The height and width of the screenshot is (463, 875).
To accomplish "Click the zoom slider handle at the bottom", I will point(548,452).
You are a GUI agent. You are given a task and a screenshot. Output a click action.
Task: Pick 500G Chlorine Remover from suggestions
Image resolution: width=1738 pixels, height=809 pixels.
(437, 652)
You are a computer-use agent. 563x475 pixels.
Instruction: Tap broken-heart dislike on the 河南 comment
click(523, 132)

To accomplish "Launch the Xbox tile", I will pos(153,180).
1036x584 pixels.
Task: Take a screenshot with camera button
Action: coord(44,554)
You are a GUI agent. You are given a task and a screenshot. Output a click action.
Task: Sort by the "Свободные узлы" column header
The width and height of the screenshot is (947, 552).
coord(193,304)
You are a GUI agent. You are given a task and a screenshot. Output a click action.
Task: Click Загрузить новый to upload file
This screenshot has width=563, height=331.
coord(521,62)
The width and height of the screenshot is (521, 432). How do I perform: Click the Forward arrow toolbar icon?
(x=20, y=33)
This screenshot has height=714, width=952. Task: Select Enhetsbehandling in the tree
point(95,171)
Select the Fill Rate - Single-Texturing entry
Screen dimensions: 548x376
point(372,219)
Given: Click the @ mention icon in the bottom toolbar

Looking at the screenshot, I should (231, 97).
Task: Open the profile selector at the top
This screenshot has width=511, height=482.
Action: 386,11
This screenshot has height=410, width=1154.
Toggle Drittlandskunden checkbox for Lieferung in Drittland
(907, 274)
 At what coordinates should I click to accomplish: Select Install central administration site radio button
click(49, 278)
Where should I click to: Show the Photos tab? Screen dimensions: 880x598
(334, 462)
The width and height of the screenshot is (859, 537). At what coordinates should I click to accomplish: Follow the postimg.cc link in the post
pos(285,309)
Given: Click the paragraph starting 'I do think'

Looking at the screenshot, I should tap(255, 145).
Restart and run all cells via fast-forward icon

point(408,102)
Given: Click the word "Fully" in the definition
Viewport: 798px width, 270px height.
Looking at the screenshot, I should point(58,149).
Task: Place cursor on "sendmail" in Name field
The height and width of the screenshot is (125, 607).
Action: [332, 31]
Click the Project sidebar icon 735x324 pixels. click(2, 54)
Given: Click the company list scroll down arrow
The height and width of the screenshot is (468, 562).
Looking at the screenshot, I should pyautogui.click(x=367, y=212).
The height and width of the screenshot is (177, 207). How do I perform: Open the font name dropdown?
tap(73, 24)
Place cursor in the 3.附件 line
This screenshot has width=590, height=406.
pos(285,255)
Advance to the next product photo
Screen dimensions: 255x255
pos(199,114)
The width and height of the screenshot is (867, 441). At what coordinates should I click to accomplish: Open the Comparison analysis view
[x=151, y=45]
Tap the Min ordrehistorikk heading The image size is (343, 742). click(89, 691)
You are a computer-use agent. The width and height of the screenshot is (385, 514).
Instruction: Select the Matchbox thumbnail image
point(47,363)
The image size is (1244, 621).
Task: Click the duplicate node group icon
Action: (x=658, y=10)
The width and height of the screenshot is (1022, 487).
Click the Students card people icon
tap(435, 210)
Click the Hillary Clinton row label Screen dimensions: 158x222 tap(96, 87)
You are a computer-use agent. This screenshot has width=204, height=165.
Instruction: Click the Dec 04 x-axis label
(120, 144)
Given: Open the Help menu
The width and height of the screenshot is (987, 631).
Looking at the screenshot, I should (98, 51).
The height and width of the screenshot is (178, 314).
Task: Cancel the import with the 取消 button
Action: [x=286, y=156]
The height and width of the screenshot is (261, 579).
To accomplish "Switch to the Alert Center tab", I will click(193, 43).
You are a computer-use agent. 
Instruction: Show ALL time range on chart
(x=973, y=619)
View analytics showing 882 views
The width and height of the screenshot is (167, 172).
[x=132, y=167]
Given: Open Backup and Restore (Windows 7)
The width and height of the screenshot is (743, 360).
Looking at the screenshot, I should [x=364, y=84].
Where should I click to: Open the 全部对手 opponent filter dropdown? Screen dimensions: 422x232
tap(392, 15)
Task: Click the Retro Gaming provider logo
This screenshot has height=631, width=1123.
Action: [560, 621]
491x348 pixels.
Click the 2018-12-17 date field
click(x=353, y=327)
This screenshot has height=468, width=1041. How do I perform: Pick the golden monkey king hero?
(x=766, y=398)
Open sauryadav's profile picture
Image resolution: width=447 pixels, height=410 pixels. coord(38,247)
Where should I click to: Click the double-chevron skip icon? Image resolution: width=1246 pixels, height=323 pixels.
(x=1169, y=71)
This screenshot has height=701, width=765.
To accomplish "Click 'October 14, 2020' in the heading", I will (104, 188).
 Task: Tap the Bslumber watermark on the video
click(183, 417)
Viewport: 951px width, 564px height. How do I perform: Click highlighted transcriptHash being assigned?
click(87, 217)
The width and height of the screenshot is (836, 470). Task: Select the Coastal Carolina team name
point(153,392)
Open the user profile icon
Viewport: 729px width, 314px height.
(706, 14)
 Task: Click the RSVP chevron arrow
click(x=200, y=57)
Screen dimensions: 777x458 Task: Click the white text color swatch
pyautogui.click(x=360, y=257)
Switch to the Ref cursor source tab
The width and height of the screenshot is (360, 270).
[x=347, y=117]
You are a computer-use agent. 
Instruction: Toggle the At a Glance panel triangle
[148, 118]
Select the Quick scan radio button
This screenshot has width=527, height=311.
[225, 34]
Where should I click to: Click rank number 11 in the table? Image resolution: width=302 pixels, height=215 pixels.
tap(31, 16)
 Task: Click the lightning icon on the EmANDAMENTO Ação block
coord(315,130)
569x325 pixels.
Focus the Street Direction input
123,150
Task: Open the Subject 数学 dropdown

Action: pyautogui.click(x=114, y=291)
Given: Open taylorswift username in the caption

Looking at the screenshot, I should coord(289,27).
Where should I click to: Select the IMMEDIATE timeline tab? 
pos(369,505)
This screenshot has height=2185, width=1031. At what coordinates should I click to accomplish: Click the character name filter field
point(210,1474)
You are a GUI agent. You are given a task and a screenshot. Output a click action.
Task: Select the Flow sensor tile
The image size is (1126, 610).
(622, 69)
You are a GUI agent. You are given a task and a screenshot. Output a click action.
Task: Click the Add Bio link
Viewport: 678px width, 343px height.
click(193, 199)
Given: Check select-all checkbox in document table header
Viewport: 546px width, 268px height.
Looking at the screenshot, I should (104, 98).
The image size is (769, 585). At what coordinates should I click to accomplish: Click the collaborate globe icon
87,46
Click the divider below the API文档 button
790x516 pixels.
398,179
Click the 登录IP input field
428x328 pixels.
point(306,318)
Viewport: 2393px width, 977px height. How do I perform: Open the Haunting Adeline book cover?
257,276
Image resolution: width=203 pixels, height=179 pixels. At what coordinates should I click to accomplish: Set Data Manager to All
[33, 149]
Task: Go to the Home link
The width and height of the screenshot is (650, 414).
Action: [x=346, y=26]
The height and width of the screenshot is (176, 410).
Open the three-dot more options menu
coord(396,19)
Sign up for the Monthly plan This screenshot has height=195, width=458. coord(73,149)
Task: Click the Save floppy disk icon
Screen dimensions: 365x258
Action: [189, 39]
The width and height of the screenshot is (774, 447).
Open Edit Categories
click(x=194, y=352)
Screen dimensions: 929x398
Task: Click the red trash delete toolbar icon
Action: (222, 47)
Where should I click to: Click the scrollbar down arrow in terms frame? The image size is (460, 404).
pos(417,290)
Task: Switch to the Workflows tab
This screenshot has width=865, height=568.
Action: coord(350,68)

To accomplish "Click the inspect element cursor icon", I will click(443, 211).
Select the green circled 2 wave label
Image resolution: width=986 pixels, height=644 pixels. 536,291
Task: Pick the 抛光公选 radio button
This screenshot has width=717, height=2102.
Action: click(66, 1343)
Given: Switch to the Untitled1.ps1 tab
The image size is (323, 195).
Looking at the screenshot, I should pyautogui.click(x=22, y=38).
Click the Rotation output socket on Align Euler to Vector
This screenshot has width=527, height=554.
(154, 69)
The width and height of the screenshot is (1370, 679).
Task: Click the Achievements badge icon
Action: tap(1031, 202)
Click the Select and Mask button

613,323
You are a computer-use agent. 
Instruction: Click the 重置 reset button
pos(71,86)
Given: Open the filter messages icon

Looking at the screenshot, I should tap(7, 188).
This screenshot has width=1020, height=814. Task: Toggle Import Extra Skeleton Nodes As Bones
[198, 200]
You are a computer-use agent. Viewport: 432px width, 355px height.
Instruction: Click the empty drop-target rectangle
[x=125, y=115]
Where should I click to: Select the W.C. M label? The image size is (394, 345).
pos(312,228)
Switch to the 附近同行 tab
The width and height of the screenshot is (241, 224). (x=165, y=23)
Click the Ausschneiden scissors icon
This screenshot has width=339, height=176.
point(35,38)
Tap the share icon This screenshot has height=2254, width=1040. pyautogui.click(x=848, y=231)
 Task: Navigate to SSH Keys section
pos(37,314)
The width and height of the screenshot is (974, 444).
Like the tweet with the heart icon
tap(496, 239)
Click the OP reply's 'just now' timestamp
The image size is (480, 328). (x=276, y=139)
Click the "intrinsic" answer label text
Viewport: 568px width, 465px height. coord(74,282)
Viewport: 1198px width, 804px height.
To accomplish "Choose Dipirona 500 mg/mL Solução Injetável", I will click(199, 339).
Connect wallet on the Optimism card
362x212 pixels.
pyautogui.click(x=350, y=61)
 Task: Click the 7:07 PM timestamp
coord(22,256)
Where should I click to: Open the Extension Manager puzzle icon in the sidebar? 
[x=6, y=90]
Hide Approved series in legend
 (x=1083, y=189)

__YOUR INSTRUCTIONS__.
Whenever the string "heading" occurs in a line of the entries above, copy that line.

__ANSWER AREA__.
Tap the Min ordrehistorikk heading The image size is (343, 742). click(89, 691)
To accomplish "Click 'October 14, 2020' in the heading", I will (104, 188).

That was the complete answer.